Sevillian Tuna Salad

29 May, 2020
Tuna Salad

I told you in my introduction how much I love to travel and taste local food. Some years ago,  I had a great holiday in Andalusia with my hubby, and we spent some days in Sevilla.

Just crazy tourists like us, are going to Sevilla in August, because this is the hottest month of the year there. Spanish people try to go somewhere near beach, the city was almost empty. The temperature was about 40°C, but we had a big bottle of water in our hands, and we wore straw hat and enjoyed the atmosphere of this beautiful city without big masses of tourists. We walked a lot and stopped to drink a nice cold Spanish beer sometimes, or to eat a fresh salad. Nobody wants to eat very heavy food in that hot weather and restaurants offer a variety of very nice salads. This is one of them. I share a very easy, fresh, light tuna salad recipe with you. I learnt to make this in one of Sevilla’s small restaurant after a long walk.
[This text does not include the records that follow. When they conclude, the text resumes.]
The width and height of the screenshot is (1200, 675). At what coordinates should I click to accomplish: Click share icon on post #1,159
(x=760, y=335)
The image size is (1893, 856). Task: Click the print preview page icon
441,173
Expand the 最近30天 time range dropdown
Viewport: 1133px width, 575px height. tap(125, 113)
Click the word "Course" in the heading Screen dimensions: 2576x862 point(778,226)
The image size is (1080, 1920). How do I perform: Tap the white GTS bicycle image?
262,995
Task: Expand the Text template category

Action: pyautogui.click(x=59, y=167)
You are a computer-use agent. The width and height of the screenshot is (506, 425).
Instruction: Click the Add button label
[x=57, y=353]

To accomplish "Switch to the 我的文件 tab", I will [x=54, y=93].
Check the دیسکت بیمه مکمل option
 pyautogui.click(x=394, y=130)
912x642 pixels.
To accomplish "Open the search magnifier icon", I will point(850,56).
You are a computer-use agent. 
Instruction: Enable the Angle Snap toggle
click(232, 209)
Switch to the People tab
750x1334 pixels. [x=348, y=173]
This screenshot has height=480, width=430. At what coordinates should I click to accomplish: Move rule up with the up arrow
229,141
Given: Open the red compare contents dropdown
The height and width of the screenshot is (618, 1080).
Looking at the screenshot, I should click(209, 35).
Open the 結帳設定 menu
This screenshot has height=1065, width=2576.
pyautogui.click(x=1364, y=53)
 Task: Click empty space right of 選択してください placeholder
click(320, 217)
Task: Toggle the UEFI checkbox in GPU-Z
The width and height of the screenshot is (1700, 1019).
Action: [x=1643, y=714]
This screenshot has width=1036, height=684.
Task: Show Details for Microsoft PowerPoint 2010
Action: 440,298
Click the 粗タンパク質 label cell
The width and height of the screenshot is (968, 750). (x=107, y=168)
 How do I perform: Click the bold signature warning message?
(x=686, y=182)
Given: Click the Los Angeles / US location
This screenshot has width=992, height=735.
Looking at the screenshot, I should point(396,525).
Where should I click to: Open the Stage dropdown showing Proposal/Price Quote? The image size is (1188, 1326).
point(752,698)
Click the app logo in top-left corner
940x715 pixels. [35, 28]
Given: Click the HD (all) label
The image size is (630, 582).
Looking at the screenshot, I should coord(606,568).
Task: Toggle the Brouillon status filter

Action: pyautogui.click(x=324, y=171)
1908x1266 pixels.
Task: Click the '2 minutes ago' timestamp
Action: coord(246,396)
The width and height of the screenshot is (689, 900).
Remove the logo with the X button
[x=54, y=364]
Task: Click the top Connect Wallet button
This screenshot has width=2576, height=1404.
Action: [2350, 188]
Whenever I’m served a very delicious meal at a restaurant, I’m curious to know as much as possible about it so I can reproduce it. I regularly ask the waiters how it is prepared and many times I end up in the kitchen, despite the language barrier we find a common language in food and suddenly we understand each other. I bring home special memories from my trips, these are feelings, flavors, spices and I take lots of pictures of course.

If you make marinated paprika in advance, it will only take you 10 minutes to prepare it before serving. This is my suggestion for lunch on a hot summer day. I use crema balsamico in this recipe, something you can buy at any store but try Kyara’s homemade balsamic reduction, it is so good.

Sevillian Tuna Salad

Prep Time20 mins
Cook Time50 mins
Total Time1 hr 10 mins
Servings: 2
Author: Andrea


  • 4 bell pepper red or different colors
  • 4 tbsp olive oil
  • 1 tbsp balsamic vinegar
  • 2 tbsp crema balsamico or balsamic reduction + extra to serve bought or homemade
  • 1 tbsp honey
  • 2 tin tuna in olive oil 140 gram each
  • 2 tbsp caper + extra to serve
  • 1 tbsp lemon juice + extra to serve freshly squeezed
  • 4 little gem
  • salt and pepper


  • Heat the oven to 200°C.
  • Cut peppers stalk and stand bell peppers in a deeper ovenproof bowl. Drizzle a bit of olive oil and put them into the oven for 45-50 minutes until their tops are brown.
  • Take baked peppers out from the oven, cover them and wait 10 minutes until a bit colder.
  • Peel and seed peppers, but save all the juice from the peppers into a deeper bowl. Cut 1 cm wide strips.
  • Make the marinade. Put balsamic vinegar, olive oil, crema balsamico, honey and ½ tsp salt and ½ tsp freshly ground pepper with the paprikas’ juice what we saved into the blender.
  • Blend it for 40 seconds.
  • Put the mixture back to the deeper bowl and add paprika strips into it. (You can use it immediately but its flavor will intensify over the next few days.)
  • Pour out unnecessary oil from tuna tin and put the tuna into the bowl.
  • Add caper, lemon juice, 2 pinches of salt and mix it.
  • Wash and quarter each little gem.
  • Place salad onto plates, spoon marinated bell peppers in the middle then place tuna to the top. (I use food ring to form the tuna mixture.)
  • Drizzle salad with some drops of crema balsamico, drizzle tuna with a bit of lemon juice and decorate with some caper and lemon slices at the end.